Based on finite element analysis, the sensor’s hydrogen sensitivity test and durability test were carried out. According to the hydrogen sensitivity test results, when the hydrogen concentration is 1%, the first hydrogen sensitivity test, the wavelength shift of the sensors with the palladium film thickness of 200 nm is above 50 pm. The sensor with 150 nm film thickness fluctuates greatly, and its performance is unstable. The thickness of the palladium film is 50–200 nm, and the wavelength drift increases with the increase in the thickness, which is consistent with the simulation results. The durability test shows that the wavelength drift of the sensor decreases over time until it is stable near a certain value, and the sensor with 200 nm film thickness has the best durability.

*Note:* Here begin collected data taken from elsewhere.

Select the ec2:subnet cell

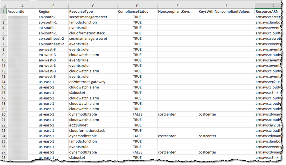click(x=80, y=125)
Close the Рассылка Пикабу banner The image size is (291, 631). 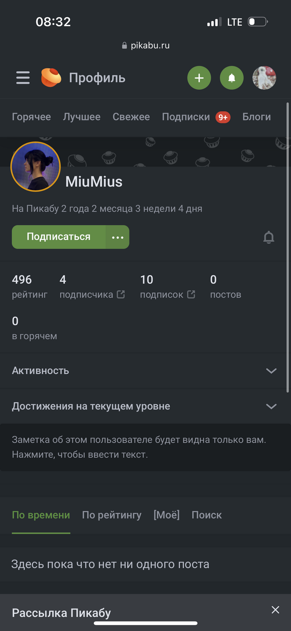[275, 610]
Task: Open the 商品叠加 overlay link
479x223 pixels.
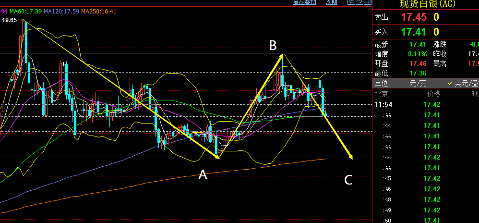Action: click(305, 2)
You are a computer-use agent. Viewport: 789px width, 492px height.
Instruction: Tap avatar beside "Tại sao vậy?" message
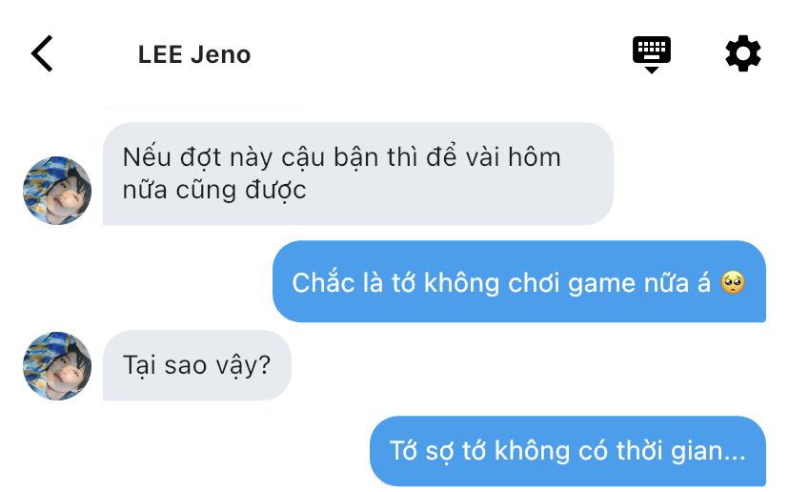(57, 365)
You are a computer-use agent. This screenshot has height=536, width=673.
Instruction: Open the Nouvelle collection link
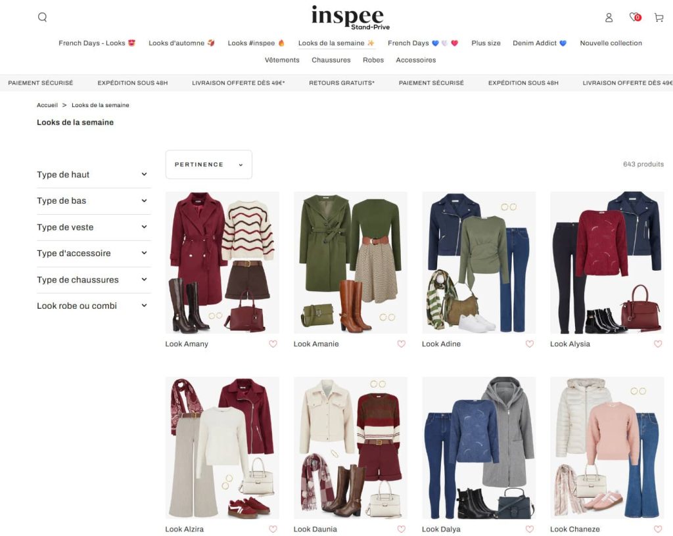[611, 43]
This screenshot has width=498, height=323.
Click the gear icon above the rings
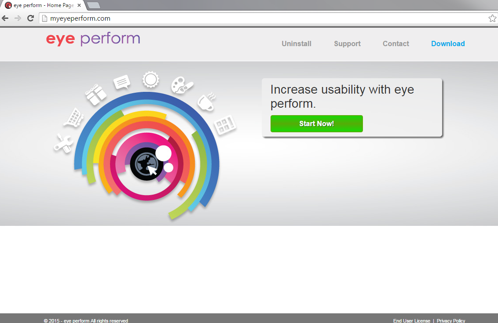tap(150, 80)
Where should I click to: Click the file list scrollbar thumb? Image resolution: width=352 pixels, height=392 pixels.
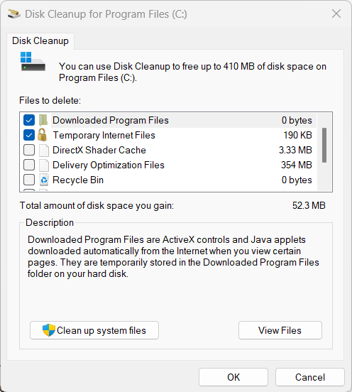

On this basis, hydrogen sensitivity and durability tests were carried out at 0.5% and 1.5% concentrations. According to the experimental results, the relationship between wavelength drift and palladium film thickness is non-linear, and the sensor has the best sensitivity and durability at 0.5% concentration. The optimization of the coating process parameters at 1.5% concentration is not enough to make up for the hydrogen embrittlement effect of palladium metal. Therefore, the best test range of fiber grating hydrogen sensors is 0.5–1% hydrogen concentration.